Cheque en blanco

por Fer Población

La duda. La duda es enemiga perenne de la certeza. La duda se esparce como un rumor y va creando grietas y sombras en lo que pensábamos que era inquebrantable. Dudamos por dudar, dudamos de pensar, dudamos en seguir dudando y la duda dura tanto como queramos seguir dudando. ¿Sabemos lo que queremos? Lo dudo.

Venimos al mundo con la mente en blanco y vamos perdidos, como esponjas absorbiendo todo lo que nos rodea. Todo. Sin filtrar, sin decidir lo que nos conviene. Sólo pensando en lo que nos han dicho que nos conviene y haciendo oídos sordos, ojos ciegos o narices sin aroma.

Y dudamos en cada paso, cada día, cada decisión que abordamos queda con la sombra de futuros paralelos y las ganas de agarrar la vida como si fuera un juego y volver a tirar. Porque me toca.

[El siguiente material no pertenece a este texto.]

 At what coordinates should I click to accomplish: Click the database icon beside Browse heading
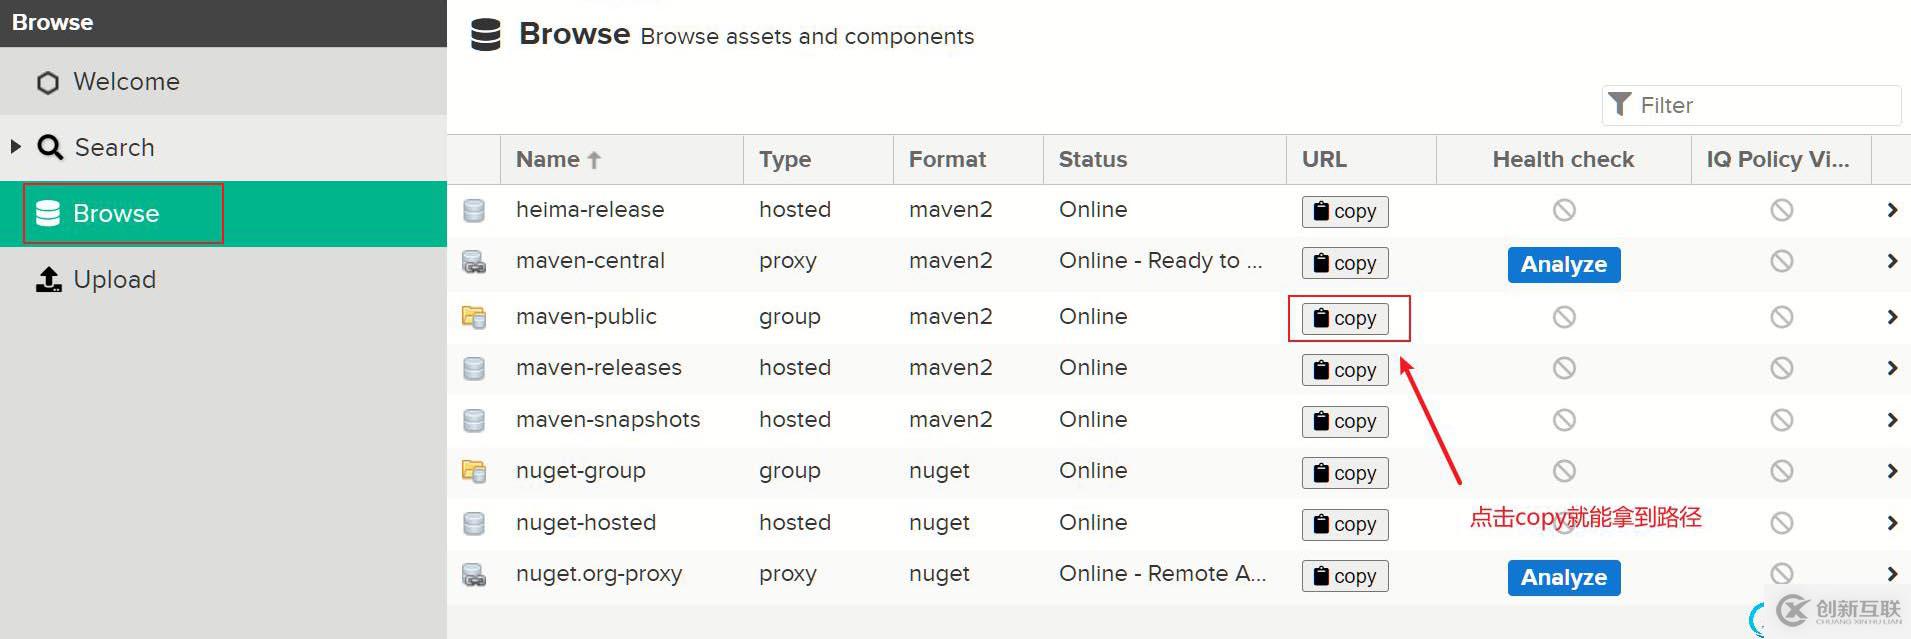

Tenemos la duda marcada a fuego en el pecho y las ganas de no dudar. Dudamos de nosotros, de vosotros, de ellos. Dudamos porque sí y sin razón. Y, en pleno alarde de nuestras poco facultades mentales marcamos la duda como atributo innerente al ser humano. Nos quedamos tan ufanos con esta decisión y olvidamos tratar el mal. Asumimos el dolor sin buscar una cura.

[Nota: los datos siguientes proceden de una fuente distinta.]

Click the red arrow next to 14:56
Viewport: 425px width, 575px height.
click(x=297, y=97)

Pues bien. Se acabó. Estoy harto. Harto de dudar, de pensar, de no saber. La duda se cimienta en los cables sueltos, las medias verdades, los brindis al sol. La duda, para ser herida de muerte, necesita una verdad absoluta, un peldaño firme desde el que poder dar un primer paso. Un rincón seguro y tan nuestro, que tenemos que compartir. Y yo he encontrado ese peldaño precisamente en los que me rodean aquí o lejos, los que me recuerdan, los que han compartido momentos, los comparten o compartirán. Todos.

Un cheque en blanco de apoyo, de certeza de lo que sois capaces de hacer, de cómo cualquier reto es afrontable. Es lo que os ofrezco. Si la duda os persigue, os recluta, os enamora… pagadle con mi cheque.